» EXERCISE INPUT:
------------------------------------------------------------

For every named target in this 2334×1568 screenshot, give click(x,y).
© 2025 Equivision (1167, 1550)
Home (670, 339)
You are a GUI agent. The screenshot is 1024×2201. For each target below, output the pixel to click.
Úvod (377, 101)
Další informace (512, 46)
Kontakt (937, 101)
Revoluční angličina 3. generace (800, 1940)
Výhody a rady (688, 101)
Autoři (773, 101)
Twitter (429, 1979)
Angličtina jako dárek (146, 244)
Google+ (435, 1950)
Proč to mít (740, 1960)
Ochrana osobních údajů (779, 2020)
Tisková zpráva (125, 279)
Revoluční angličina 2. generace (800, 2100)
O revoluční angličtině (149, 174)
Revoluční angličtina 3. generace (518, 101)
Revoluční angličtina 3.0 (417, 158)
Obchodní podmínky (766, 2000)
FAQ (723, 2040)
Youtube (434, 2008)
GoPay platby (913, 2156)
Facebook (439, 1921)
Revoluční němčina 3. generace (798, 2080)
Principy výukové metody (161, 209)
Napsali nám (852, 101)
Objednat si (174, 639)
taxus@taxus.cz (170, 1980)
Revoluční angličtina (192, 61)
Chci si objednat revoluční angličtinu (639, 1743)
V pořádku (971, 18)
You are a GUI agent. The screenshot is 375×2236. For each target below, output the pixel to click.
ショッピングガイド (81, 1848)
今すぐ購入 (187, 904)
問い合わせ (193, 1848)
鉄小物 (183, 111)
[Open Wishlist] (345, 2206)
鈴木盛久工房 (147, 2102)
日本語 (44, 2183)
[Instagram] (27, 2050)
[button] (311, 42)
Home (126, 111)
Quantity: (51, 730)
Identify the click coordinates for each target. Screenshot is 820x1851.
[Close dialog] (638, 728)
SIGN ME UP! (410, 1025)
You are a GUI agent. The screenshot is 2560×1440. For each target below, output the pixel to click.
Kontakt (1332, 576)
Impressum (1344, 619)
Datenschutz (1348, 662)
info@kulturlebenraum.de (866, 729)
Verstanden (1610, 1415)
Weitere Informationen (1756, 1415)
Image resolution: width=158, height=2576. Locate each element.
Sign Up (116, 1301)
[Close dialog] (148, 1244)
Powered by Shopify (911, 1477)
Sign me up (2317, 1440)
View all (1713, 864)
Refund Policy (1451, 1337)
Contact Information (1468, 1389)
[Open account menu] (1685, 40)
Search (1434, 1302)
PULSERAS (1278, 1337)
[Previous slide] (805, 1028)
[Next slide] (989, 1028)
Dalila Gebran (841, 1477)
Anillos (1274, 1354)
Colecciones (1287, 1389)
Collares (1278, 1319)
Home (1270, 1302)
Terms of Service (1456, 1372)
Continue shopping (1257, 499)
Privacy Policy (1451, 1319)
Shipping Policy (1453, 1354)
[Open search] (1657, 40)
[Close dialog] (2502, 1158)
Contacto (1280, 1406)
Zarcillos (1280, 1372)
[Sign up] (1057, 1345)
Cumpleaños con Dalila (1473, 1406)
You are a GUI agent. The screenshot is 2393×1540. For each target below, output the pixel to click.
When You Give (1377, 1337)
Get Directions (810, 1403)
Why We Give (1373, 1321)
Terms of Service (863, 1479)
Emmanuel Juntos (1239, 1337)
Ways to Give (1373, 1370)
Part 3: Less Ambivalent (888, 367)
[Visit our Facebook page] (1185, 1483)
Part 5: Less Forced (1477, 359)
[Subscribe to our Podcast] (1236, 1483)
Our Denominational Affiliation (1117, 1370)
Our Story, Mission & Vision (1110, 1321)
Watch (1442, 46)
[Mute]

------------------------------------------------------------

» WHAT IS EXPECTED:
Type out again, exactly as written, the lines from the beginning of the material through the one containing "V pořádku (971, 18)".

» EXERCISE OUTPUT:
For every named target in this 2334×1568 screenshot, give click(x,y).
© 2025 Equivision (1167, 1550)
Home (670, 339)
You are a GUI agent. The screenshot is 1024×2201. For each target below, output the pixel to click.
Úvod (377, 101)
Další informace (512, 46)
Kontakt (937, 101)
Revoluční angličina 3. generace (800, 1940)
Výhody a rady (688, 101)
Autoři (773, 101)
Twitter (429, 1979)
Angličtina jako dárek (146, 244)
Google+ (435, 1950)
Proč to mít (740, 1960)
Ochrana osobních údajů (779, 2020)
Tisková zpráva (125, 279)
Revoluční angličina 2. generace (800, 2100)
O revoluční angličtině (149, 174)
Revoluční angličtina 3. generace (518, 101)
Revoluční angličtina 3.0 (417, 158)
Obchodní podmínky (766, 2000)
FAQ (723, 2040)
Youtube (434, 2008)
GoPay platby (913, 2156)
Facebook (439, 1921)
Revoluční němčina 3. generace (798, 2080)
Principy výukové metody (161, 209)
Napsali nám (852, 101)
Objednat si (174, 639)
taxus@taxus.cz (170, 1980)
Revoluční angličtina (192, 61)
Chci si objednat revoluční angličtinu (639, 1743)
V pořádku (971, 18)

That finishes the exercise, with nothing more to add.